LNG cargoes floating near the shores of Europe have begun to unload in November, as natural gas storages in the EU begin to see net withdrawals, sources said.
Charterers looking to wait for higher prices can choose to float their LNG cargoes when the price of maintaining offshore storage is more advantageous than selling it at that point in time or sending the vessel to another market like the Pacific Basin.
Total volumes on the water globally were estimated at around 27 Bcm at the start of November, a decline of roughly 1.4 Bcm from October as volumes started to net offload at the start of winter, according to S&P Global Commodity Insights data. US-origin LNG is the largest driver of the year-on-year increase in floating volumes, with nearly 9 Bcm of LNG from the US estimated on the water in November, a 1.1 Bcm increase over last year.
The unloading comes as Europe begins to see net withdrawals from natural gas storages for the first time in seven months. EU gas in storage was down 0.02% on the day to 99.61% full on Nov. 7, according to Aggregated Gas Storage Inventory data. Prior to that, the EU last saw a withdrawal on April 6, falling 0.08% to 55.54%. Withdrawals have continued in November, with capacity falling 0.15% between Nov. 7 and Nov. 10.
Storages sat at 99.49% full as of Nov. 12, AGSI data showed.
With inland natural gas storage beginning to decrease, room is being made for floating volumes to be regasified and placed into storage.
An Atlantic-based trader attributed the unwinding of floating storage into European markets to the rise of nearly a dollar in NWE LNG prices on Nov. 9.
“[The] jump in prices triggered companies to get rid of volumes as they expect prices to go down again,” the trader said.
The Platts DES Northwest Europe Marker for December was assessed at $14.565/MMBtu Nov. 9, a gain of 94.3 cents on the day. The market has since softened with Platts, part of S&P Global Commodity Insights, assessing December NWE at $14.076/MMBtu on Nov. 14.
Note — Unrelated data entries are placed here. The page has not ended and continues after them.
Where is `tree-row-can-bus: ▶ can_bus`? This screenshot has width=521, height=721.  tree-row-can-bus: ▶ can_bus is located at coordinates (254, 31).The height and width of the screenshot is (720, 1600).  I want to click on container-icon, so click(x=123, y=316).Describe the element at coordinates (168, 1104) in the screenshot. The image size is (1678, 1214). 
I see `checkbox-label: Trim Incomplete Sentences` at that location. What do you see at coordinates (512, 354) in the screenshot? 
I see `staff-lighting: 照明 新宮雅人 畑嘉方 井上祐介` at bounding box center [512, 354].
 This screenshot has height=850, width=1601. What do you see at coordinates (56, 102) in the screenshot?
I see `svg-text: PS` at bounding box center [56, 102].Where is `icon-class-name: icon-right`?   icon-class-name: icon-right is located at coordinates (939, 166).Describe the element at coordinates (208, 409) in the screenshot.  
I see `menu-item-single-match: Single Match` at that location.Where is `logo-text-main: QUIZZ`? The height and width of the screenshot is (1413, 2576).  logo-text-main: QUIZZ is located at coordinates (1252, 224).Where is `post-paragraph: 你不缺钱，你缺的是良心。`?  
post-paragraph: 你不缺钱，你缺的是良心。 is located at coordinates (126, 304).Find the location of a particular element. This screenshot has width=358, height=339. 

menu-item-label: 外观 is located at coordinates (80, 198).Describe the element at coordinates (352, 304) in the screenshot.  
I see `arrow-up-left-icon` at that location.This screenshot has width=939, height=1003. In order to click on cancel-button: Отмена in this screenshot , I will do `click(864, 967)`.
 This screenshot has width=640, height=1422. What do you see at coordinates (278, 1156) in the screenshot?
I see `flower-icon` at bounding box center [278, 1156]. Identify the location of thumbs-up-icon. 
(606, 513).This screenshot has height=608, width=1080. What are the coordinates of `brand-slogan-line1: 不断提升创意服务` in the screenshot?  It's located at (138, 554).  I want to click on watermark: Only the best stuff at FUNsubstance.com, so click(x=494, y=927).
Likewise, as more LNG is offloaded in Europe, this has widened Northwest European LNG’s discount to the Dutch TTF natural gas hub price due to “too much LNG at terminals,” another trader said.
NWE has also reached its widest discount to the Dutch TTF in nine weeks. December NWE was assessed at a $1.10/MMBtu discount to TTF on Nov. 14, the widest the discount has been since Sept. 19, when Platts assessed NWE at a $1.15/MMBtu discount to the natural gas hub.
With more tonnage becoming available as floating cargoes offload, the first trader said the delivery of more cargoes into Europe could help ease the current shipping shortage the market is experiencing as voyages to Asia are taking longer to complete. This situation, however, is unlikely to have immediate effects, the trader said.
The trader attributes the existing shipping shortage primarily to the closure of the Northern/Arctic route, along with a surge in tenders and demand from Asia. Additionally, congestion at the Panama Canal resulting from drought-mitigation measures further compounds the situation, according to the trader.
“Floating storage has started to unwind, but the available tonnage is still pretty tight,” S&P Global Commodity Insights LNG Trade & Shipping Analyst Andres Rojas said.
Rojas added that he thought the current tight tonnage was due to “fewer relets being offered into the market [as] traders want to hold on to any available tonnage during the volatile winter trading months.”